# Denver Old Bikes Club Ride #79!! TODAY!!



## Mr. Monkeyarms (Feb 17, 2019)

I sincerely apologise for the tardiness of this invitation. If it has caused you to miss today's ride due to not being able to schedule plane tickets, lodging, etc. feel free to kick me in the shins the next time you see me. 





We meet today and every 3rd Sunday every month at Fishback Park for a show and shine and start riding at 11:00am.




It's going to be a bit chilly today so dress warmly! 



If any of you happen to be in the Denver area the 3rd Sunday of the month and would like to join us on the Blue Cruz, I will be happy to provide a bike for you to ride if you can't bring your own. Just let me know and I'll send you a list of riders for you to choose from!

Today's ride may have a bit of a somber note. The morning of the February ride last year is when one of our elders, Graybeard John was found dead when the guys went to pick him up for the ride. An amazing guy that is missed by many. I will be riding the '41 Lincoln Badged DX that I was blessed to be the next caretaker from his collection and hope to see more of his bikes on the ride today!


----------



## Balloonoob (Feb 17, 2019)

Hey I was glad I could make it to today's ride. Thanks everyone for having me along.  I met a lot of cool people and look forward to doing it again when I can.  I was so busy taking pictures of everyone else's bike that I forgot to take one of my own.


----------



## Mr. Monkeyarms (Feb 19, 2019)

Thank you to those that braved the weather this month!! The sun stuck around for the start of the ride and got swallowed by the clouds as we finished and pizza at Washington Park. Chilly ride back but a lot of fun as usual!








Was hoping some bikes from Graybeard John's collection made it to the ride and was pleasantly surprised to see his daughter with a sweet Cycle Truck!

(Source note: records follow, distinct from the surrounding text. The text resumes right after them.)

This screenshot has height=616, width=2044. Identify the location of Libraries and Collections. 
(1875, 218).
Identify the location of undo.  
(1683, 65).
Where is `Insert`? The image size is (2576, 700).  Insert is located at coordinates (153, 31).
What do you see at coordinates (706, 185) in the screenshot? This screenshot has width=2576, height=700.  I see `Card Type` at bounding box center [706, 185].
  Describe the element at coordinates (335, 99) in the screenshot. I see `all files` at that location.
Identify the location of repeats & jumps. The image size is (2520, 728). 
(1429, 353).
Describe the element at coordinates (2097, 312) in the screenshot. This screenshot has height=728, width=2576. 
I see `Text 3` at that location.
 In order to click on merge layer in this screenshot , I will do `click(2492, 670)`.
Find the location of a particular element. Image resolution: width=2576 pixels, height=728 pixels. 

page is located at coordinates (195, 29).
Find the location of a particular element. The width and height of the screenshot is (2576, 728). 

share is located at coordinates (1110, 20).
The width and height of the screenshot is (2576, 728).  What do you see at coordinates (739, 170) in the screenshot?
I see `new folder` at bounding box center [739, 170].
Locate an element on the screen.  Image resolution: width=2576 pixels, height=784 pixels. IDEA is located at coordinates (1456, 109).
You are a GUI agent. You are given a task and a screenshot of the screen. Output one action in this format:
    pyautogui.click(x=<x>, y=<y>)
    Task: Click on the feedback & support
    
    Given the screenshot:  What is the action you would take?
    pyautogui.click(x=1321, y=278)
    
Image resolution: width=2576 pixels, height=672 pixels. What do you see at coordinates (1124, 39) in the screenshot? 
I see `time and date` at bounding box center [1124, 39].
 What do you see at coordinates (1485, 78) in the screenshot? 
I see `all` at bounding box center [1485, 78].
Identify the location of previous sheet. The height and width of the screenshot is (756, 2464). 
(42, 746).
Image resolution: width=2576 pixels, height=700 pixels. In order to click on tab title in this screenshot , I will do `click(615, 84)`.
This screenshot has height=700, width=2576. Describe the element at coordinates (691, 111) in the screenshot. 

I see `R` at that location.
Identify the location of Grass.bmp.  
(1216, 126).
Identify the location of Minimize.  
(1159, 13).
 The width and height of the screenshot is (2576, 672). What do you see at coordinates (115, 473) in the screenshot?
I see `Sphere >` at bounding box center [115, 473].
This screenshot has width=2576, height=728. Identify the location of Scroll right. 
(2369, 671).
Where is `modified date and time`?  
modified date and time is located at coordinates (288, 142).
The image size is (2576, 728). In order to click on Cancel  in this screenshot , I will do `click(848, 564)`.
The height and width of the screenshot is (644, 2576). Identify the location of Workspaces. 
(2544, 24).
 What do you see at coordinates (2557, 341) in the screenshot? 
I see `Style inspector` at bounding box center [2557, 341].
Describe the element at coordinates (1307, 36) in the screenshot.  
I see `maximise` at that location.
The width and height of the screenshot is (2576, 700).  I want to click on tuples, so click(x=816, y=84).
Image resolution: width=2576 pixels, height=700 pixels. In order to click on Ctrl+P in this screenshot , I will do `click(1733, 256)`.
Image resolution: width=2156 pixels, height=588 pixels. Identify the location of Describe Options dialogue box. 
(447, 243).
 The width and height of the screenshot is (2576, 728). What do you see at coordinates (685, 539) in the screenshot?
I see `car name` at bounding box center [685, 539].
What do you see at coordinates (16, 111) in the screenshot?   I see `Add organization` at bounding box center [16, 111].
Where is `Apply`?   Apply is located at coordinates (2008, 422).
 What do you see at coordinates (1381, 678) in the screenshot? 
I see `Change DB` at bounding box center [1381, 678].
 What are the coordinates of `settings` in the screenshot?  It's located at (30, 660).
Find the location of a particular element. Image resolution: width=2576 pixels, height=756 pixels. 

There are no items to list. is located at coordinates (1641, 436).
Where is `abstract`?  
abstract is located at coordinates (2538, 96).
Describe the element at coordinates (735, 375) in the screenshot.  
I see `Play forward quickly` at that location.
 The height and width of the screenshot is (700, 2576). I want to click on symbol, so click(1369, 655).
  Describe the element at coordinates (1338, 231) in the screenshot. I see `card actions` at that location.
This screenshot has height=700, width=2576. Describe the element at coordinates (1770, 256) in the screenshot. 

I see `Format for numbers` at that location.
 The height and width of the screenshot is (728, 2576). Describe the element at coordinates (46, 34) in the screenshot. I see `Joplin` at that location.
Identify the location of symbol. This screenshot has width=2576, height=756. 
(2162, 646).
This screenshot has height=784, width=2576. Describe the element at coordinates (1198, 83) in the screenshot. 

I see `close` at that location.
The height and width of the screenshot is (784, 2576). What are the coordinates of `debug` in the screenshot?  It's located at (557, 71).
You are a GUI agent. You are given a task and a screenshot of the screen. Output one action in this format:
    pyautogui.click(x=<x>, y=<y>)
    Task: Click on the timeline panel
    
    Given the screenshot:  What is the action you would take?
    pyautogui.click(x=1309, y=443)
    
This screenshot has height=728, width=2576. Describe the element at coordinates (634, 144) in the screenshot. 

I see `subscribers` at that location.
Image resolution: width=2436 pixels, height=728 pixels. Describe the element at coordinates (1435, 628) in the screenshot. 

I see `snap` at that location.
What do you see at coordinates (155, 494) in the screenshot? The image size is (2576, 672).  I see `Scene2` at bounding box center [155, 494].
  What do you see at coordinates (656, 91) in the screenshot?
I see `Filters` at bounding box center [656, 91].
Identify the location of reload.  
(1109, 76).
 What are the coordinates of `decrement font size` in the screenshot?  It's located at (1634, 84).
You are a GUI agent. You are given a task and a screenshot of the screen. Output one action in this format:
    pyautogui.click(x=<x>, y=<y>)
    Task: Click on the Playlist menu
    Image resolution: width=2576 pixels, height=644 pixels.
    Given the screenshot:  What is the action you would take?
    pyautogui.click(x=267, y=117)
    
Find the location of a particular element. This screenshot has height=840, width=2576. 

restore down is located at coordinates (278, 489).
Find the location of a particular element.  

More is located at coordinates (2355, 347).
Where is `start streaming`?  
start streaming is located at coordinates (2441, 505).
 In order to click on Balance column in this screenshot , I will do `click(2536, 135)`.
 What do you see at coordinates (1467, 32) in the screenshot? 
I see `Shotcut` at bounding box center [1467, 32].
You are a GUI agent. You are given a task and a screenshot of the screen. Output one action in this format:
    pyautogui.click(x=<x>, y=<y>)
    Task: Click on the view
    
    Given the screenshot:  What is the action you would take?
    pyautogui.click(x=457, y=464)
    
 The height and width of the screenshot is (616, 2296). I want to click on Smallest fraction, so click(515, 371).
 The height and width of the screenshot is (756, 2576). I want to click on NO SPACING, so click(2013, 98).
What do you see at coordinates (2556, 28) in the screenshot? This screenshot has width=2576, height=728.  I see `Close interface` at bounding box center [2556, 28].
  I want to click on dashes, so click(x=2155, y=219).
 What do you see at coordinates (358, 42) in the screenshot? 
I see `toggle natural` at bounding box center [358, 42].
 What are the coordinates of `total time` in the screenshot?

Thanks for a great ride! Will look forward to next month for the Graybeard John Memorial Ride!!


----------



## Old Bikes Club (Feb 22, 2019)

Mr. Monkeyarms said:


> Thank you to those that braved the weather this month!! The sun stuck around for the start of the ride and got swallowed by the clouds as we finished and pizza at Washington Park. Chilly ride back but a lot of fun as usual!
> View attachment 951700
> 
> View attachment 951701
> ...



As always,a a great a great time a great time was a great time was had a great time was had by all.


Mr. Monkeyarms said:


> I sincerely apologise for the tardiness of this invitation. If it has caused you to miss today's ride due to not being able to schedule plane tickets, lodging, etc. feel free to kick me in the shins the next time you see me.
> View attachment 950534
> 
> We meet today and every 3rd Sunday every month at Fishback Park for a show and shine and start riding at 11:00am.
> ...



 what a blast thanks Eric. always good to have new Riders along. Thanks Nathan..


----------



## Mr. Monkeyarms (Feb 22, 2019)

Old Bikes Club said:


> As always,a a great a great time a great time was a great time was had a great time was had by all.
> 
> what a blast thanks Eric. always good to have new Riders along. Thanks Nathan..




Indeed!! Always good to have new folks join the fun!


----------